The best part of “Die Hard” is putting the character John McClane in a tightly confined space with a few terrorists. The problem is that the studio apparently thought that the best part of “Die Hard” was that the villain pretends to be one thing while actually just being a thief, so that became the pattern of the franchise, which is why no sequel lives up to the original.
Here’s my point: The best part of “Blade” was the heavy horror themes that pervaded the movie. But Blade 2 is overwhelmingly an action movie. Horror requires mystery and uncertainty, the sense that the villain is around every corner and there is no help to be found. This film removes the mystery. It is cool to watch, but it is lacking the horror feel that made the original stand out.
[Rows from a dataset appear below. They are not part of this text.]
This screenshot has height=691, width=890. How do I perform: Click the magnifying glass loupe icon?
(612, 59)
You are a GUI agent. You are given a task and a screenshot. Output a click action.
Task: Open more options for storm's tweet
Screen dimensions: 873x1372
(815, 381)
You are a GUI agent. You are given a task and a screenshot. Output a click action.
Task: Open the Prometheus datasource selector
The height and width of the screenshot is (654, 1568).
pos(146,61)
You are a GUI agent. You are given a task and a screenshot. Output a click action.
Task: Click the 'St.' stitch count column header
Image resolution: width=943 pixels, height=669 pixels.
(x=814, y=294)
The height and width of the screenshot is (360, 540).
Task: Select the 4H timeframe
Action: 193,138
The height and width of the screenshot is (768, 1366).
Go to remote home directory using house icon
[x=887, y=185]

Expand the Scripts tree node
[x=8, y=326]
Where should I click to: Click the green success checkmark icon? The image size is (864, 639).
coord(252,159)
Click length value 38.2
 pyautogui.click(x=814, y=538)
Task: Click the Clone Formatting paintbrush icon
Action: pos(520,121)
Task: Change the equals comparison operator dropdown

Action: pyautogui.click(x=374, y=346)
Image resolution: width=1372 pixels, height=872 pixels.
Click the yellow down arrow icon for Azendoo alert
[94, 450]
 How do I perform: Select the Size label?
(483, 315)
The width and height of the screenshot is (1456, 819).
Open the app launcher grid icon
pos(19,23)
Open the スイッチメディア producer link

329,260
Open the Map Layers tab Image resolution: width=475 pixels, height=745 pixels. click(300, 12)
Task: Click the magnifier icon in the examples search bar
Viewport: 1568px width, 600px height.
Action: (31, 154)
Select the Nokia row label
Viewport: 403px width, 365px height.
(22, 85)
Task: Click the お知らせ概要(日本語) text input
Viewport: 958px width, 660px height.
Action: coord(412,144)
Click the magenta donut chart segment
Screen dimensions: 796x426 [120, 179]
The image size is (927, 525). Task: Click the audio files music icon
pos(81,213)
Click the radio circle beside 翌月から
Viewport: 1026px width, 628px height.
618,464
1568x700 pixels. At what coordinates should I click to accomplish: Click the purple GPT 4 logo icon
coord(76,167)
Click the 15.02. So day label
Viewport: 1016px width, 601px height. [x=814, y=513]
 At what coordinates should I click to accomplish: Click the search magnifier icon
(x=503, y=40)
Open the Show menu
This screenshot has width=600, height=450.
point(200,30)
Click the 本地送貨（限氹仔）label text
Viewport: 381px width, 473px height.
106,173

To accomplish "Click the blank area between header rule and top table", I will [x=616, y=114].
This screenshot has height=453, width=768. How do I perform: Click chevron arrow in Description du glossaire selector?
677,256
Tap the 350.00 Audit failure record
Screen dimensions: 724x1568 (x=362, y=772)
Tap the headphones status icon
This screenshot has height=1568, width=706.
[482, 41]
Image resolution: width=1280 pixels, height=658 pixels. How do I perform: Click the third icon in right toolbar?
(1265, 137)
There’s plot issues too. Scud creates UV grenades that can be used to devastate huge swaths of vampires. Then we find out he is a vampire’s familiar. This would be like if Cypher, while working for the machines in “The Matrix”, created an agent-seeking missile and handed it over to Neo in order to keep up his cover. Then we learn that not only did Blade know Scud was a familiar, he also secretly fixed the dud bomb on the back of Reinhardt’s head. But instead of using that fixed bomb to kill Reinhardt, an assassin vampire trained to kill him, he uses it to kill Scud, a human nobody, all so he can get a satisfying line?
My last frustration is that, true to the original “Blade”, the CGI used in the final fight is so frustrating that it takes you out of the fight. It is the early 2000s, so obviously we have to be forgiving, but this is around the time of the first “X-Men” movie. CGI wasn’t up to today’s standards, but there were still better ways to blend it with real action.
Doesn’t live up to the horror standards of the original, but the action is fun as long as you are willing to avoid asking questions.